L'héritage durable laissé par le XXe siècle, c'est d'avoir incité les peuples
du monde à un début de prise de conscience : celui d'appartenir à une seule espèce
humaine, ayant la terre pour commune patrie. Malgré la poursuite des conflits
et des actes de violence qui assombrissent l'horizon, partout s'effondrent des
préjugés qui paraissaient naguère inhérents à la nature humaine. Avec eux tombent
des barrières qui, longtemps, ont morcelé la famille humaine en une confusion
d'identités culturelles, ethniques et nationales incohérentes. Qu'un changement
si fondamental ait pu se produire en un laps de temps aussi court - pratiquement
du jour au lendemain à l'échelle de l'Histoire - présage de l'ampleur des possibilités
que réserve l'avenir.
Tragiquement, les religions établies, dont la raison d'être même est de servir
la cause de la fraternité et de la paix, se comportent trop souvent comme une
des entraves les plus redoutables à cette cause ; qu'elles aient longtemps donné
crédit au fanatisme en est une douloureuse illustration. Nous estimons qu'il est
de notre devoir, en qualité de conseil directeur d'une religion mondiale, d'inviter
à un examen sérieux du défi que l'état actuel des choses représente pour les autorités
religieuses. Tant ce défi que les circonstances qui l'entourent réclament de notre
part un parler franc. Nous sommes convaincus qu'animés de la volonté commune de
servir la Réalité divine, vous réserverez à notre message le même accueil bienveillant
que l'esprit dans lequel il vous est ici présenté.

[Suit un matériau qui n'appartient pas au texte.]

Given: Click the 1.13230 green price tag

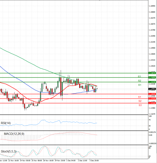Looking at the screenshot, I should coord(152,82).
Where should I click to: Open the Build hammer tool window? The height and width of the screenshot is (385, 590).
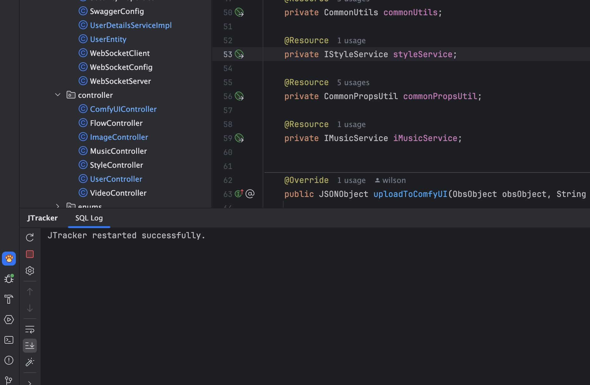pyautogui.click(x=9, y=299)
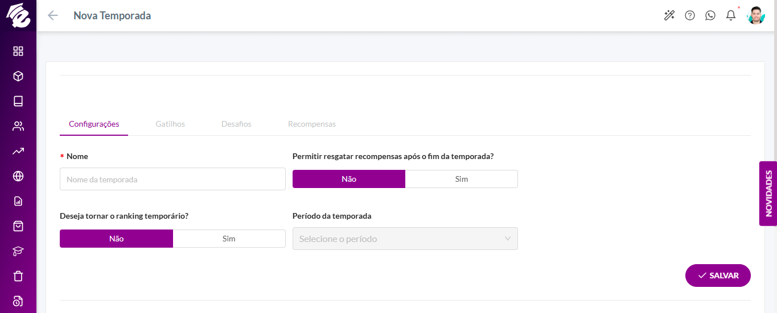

La question prend tout son relief à l'examen des progrès réalisés dans d'autres
domaines. Dans le passé, à quelques rares exceptions près, on considérait les
femmes comme une espèce inférieure, enfermée dans des superstitions, privée de
cultiver les facultés de l'esprit, et dont le rôle se réduisait à satisfaire les
besoins des hommes. Manifestement, nombreuses encore sont les sociétés où cet
état de choses persiste et où il est même fanatiquement revendiqué. Dans le discours
officiel toutefois, le concept de l'égalité des sexes a, en tout état de cause,
acquis désormais la force d'un principe universellement reconnu. Il jouit du même
crédit dans la communauté universitaire et les médias. La remise en cause de la
condition de la femme a été si profonde que les défenseurs de la suprématie masculine
doivent aujourd'hui chercher leur soutien dans une opinion marginalisée.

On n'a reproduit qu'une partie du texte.